■ **Texto de referencia**
# # # #

A finales de los 80, en el Trinity
College de Dublín, asistí a una conferencia del senador David Norris, crítico
entusiasta de James Joyce y activista de los derechos de los homosexuales. Dijo
Norris entonces que los cuentos de Joyce eran “como barras de metal que se cimbrean
por la tensión narrativa”, y que, donde otros las forzarían hasta que se
quebrasen en tragedia, o se retorciesen, Joyce las devuelve poco a poco a su
estado rectilíneo, a esa quietud horizontal con la que a pesar de todo sigue
pasando la vida.
No encuentro más feliz comparación
para el estilo narrativo de James Joyce, sobre todo para sus Dublineses, pero también para su obra
posterior. Lo que pasa es que ya entonces Dublineses
les parecía a muchos no el más importante para la historiografía literaria pero
sí el mejor libro de Joyce, y desde luego el que más recorrido tuvo en cuanto
al arte de narrar. Más que elUlysses,
porque la epopeya de Leopold Bloom solo abre caminos a la imitación, es decir,
callejones sin salida. Muchos han escrito como el Joyce del monólogo de Molly,
como el Joyce del cementerio, como el Joyce de la imprenta, etc., en obras que
nacían muertas porque no pasaban de ser ejercicios de estilo ya exprimidos por
Joyce. Sin embargo, el realismo de Dublineses
es una forma de narrar adaptable a
cualquier época y sin que ello comporte sumisión y copia. ¿Y qué hay del Retrato del artista adolescente? ¿Es
experimento llevado al límite o sistema de narrar? ¿Es barra que se tensa y
recupera su posición o se queda en un retorcimiento inimitable y genuino?
En
una de las últimas bernardinas, hablando de Forster, comentaba que por
aquella época (segunda mitad de los 80, cuando estudiante) “yo aún creía en
James Joyce, pero no en el que creo ahora”. Los jóvenes (y más si están
estudiando latín en el Trinity College) tienden a mitificar lo complicado, es
decir, lo ostentosamente complicado: la sintaxis de Tácito, el Ulysses, los ensayos de García Calvo,
ese tipo de cosas tan entretenidas. Con el tiempo uno aprecia más la
complicación interna, la difícil sencillez. Por eso ahora me gusta más Forster
que antes, por eso me aburre ahora Virginia Woolf y por eso en Dublineses aprendo más del arte de
narrar que en el Ulises.

# # # #

■ **Datos extraídos**
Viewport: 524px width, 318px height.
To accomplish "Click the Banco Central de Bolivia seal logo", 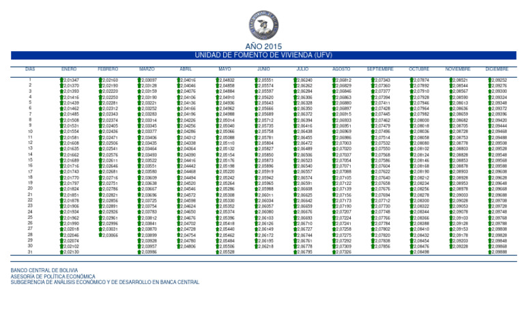I will point(263,20).
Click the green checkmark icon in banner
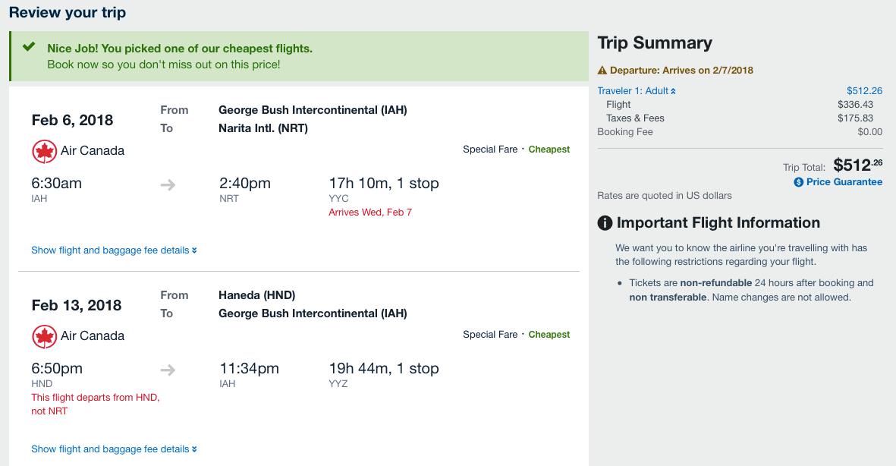Screen dimensions: 896x466 [29, 47]
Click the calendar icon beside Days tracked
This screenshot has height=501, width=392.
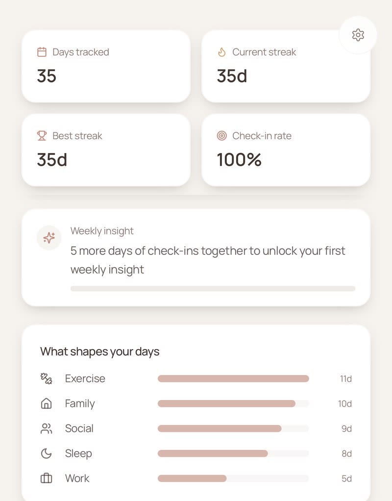click(42, 52)
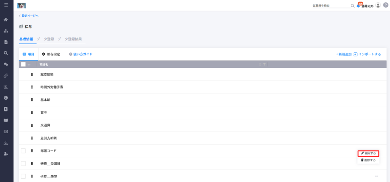
Task: Click the + 新規追加 link
Action: point(344,54)
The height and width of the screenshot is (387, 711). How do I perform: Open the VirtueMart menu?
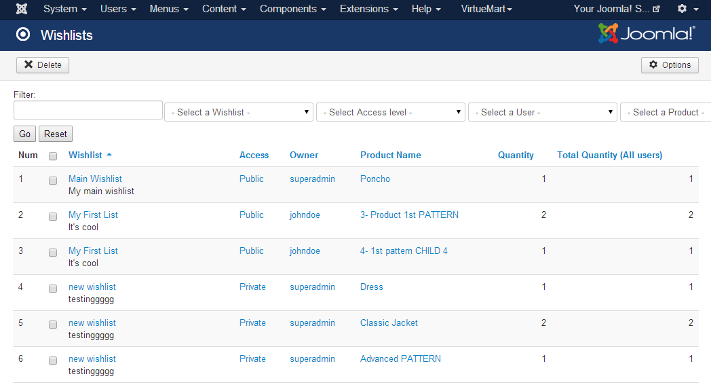486,9
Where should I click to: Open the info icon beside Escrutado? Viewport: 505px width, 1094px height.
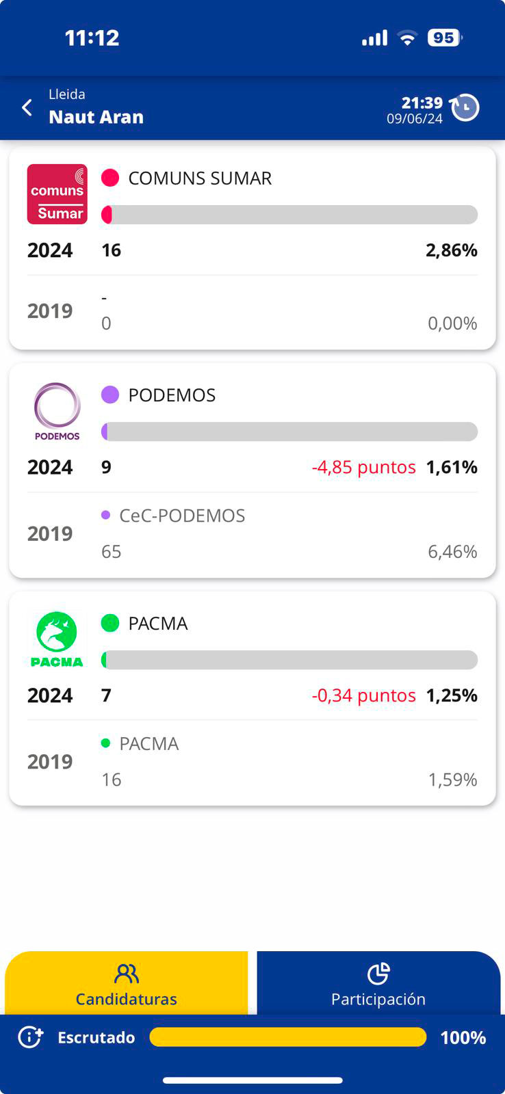[x=30, y=1037]
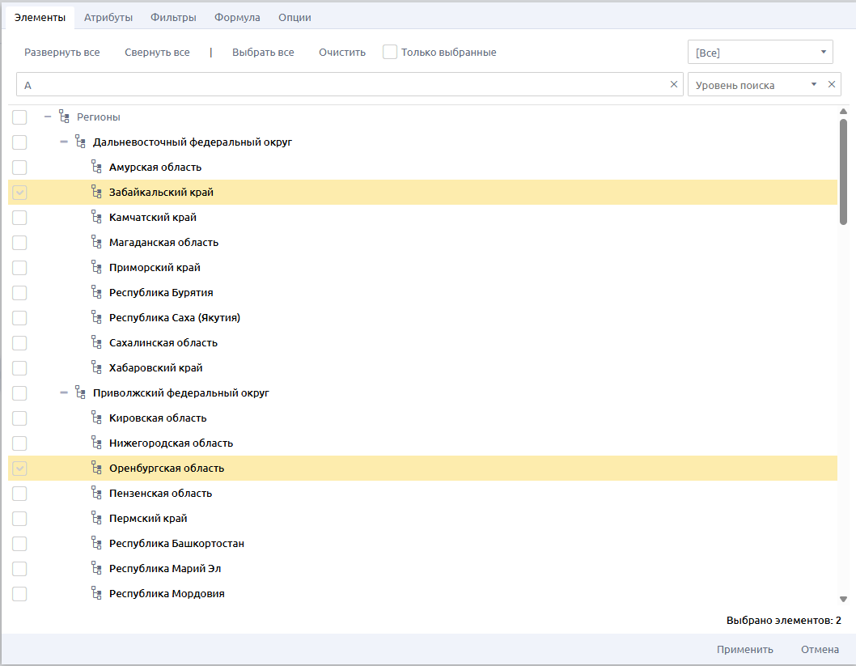856x666 pixels.
Task: Click the vertical scrollbar thumb
Action: coord(843,170)
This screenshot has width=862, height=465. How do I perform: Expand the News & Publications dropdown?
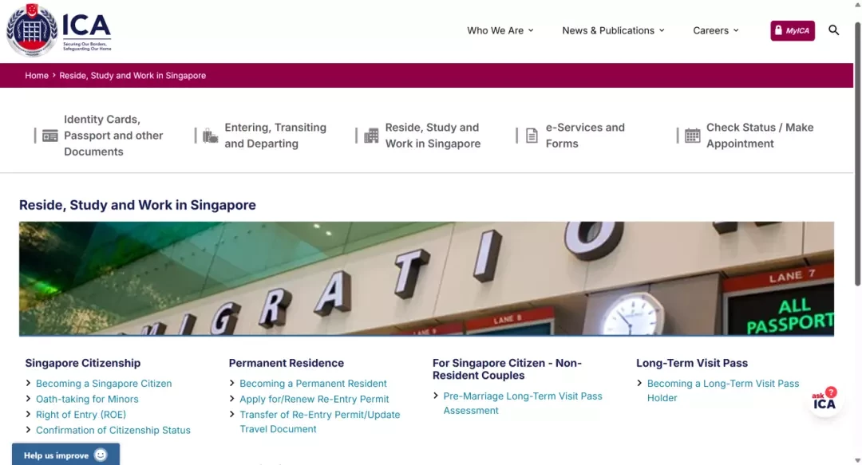[x=614, y=31]
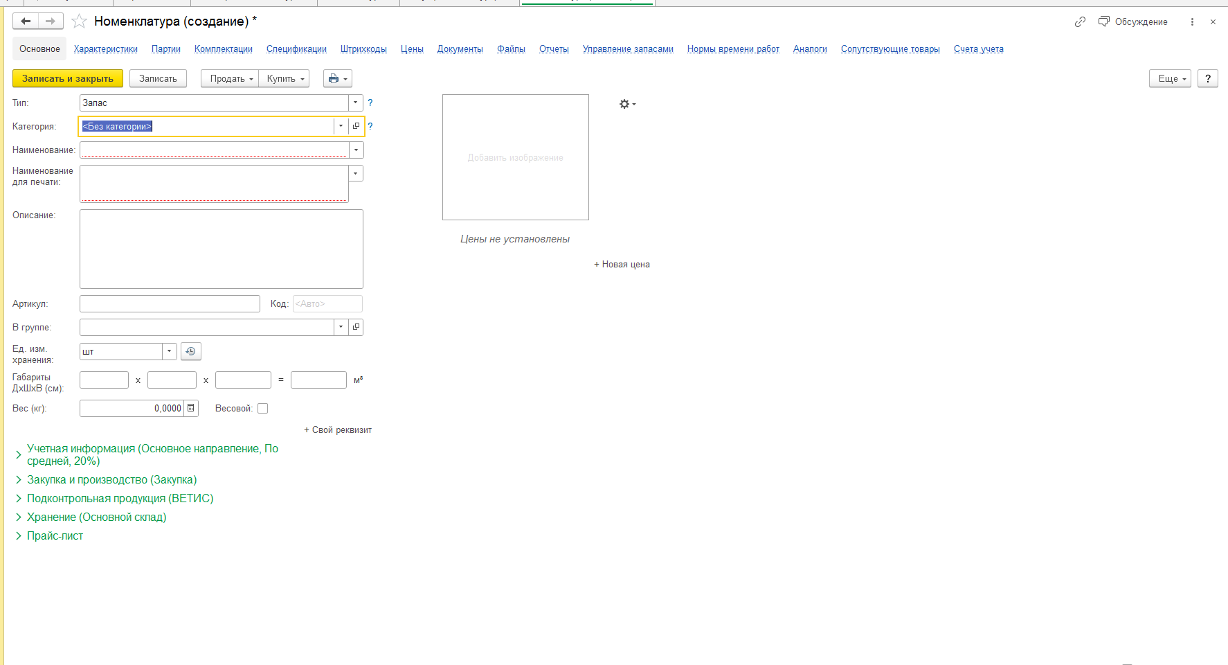Click the back navigation arrow
Screen dimensions: 1228x665
pyautogui.click(x=26, y=21)
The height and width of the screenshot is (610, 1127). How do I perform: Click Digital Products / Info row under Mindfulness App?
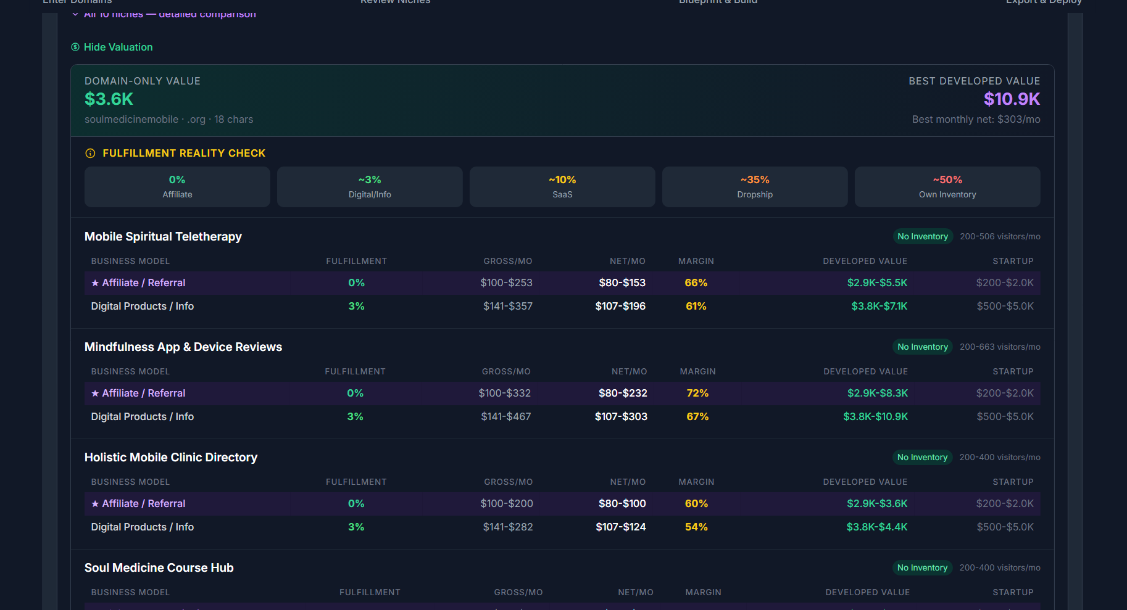coord(143,417)
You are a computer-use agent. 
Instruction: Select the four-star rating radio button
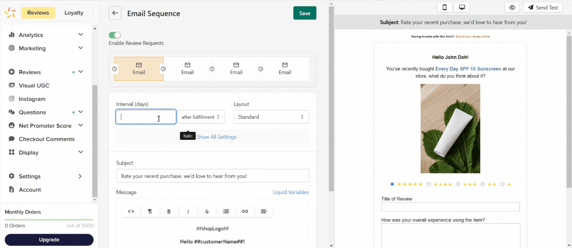(x=429, y=184)
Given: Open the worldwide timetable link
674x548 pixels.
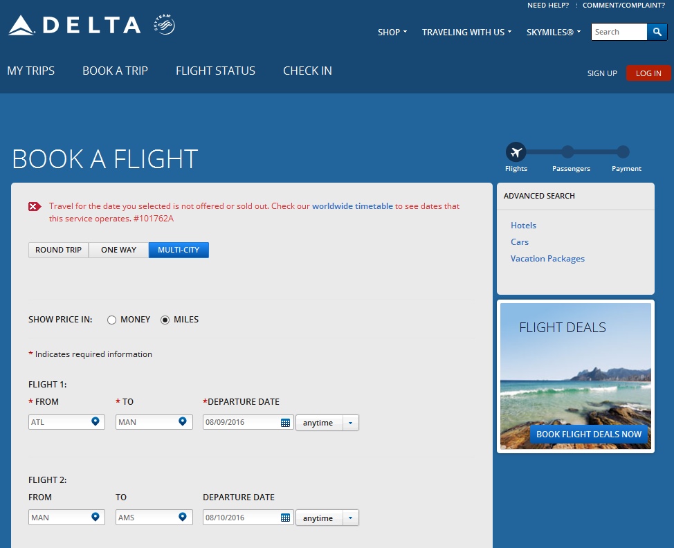Looking at the screenshot, I should pyautogui.click(x=352, y=206).
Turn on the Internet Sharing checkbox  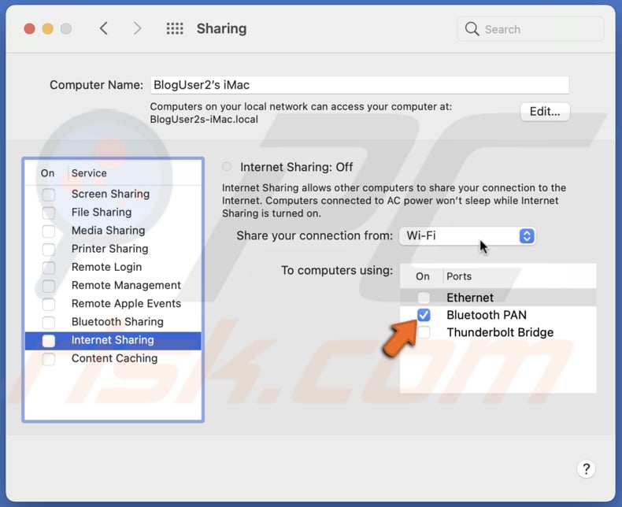point(49,341)
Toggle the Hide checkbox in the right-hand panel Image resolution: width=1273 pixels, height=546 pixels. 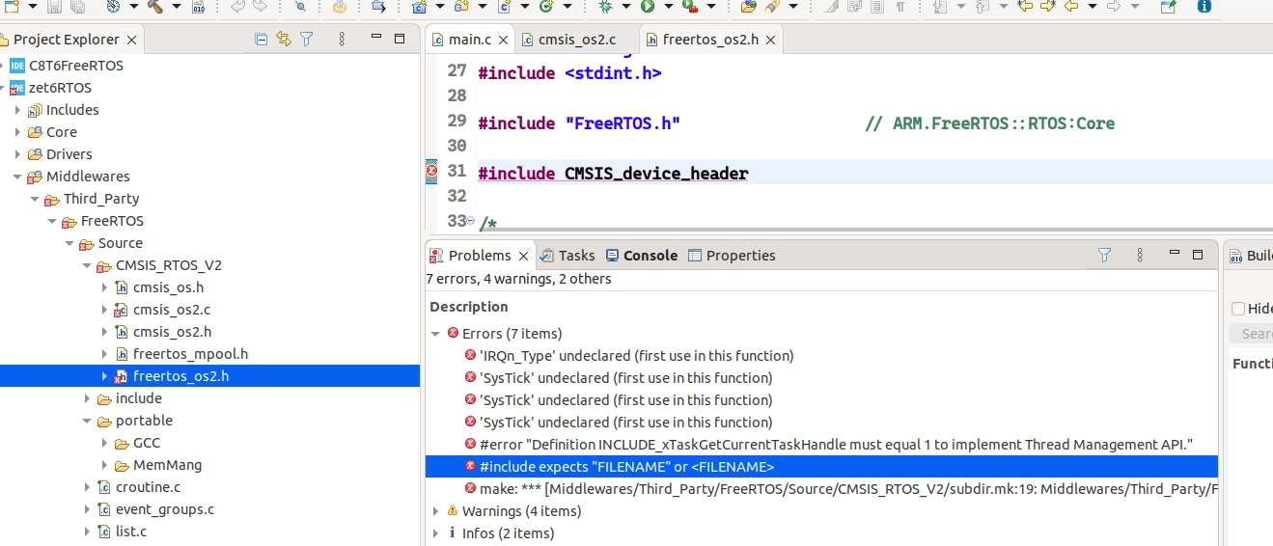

# # # #

■ **Ejercicio propuesto**
Reescribe como lista el párrafo del texto sobre James Joyce que comienza con «A finales de los 80» y conserva sus datos principales. Los datos no intervienen en este ejercicio.

■ **Respuesta completa**
- Momento y lugar: finales de los 80, en el Trinity College de Dublín, durante una conferencia.
- Conferenciante: el senador David Norris, crítico entusiasta de James Joyce y activista de los derechos de los homosexuales.
- Comparación de Norris: los cuentos de Joyce son «como barras de metal que se cimbrean por la tensión narrativa».
- Contraste: otros las forzarían hasta que se quebrasen en tragedia o se retorciesen.
- Estilo de Joyce: las devuelve poco a poco a su estado rectilíneo, a la quietud horizontal con la que sigue pasando la vida.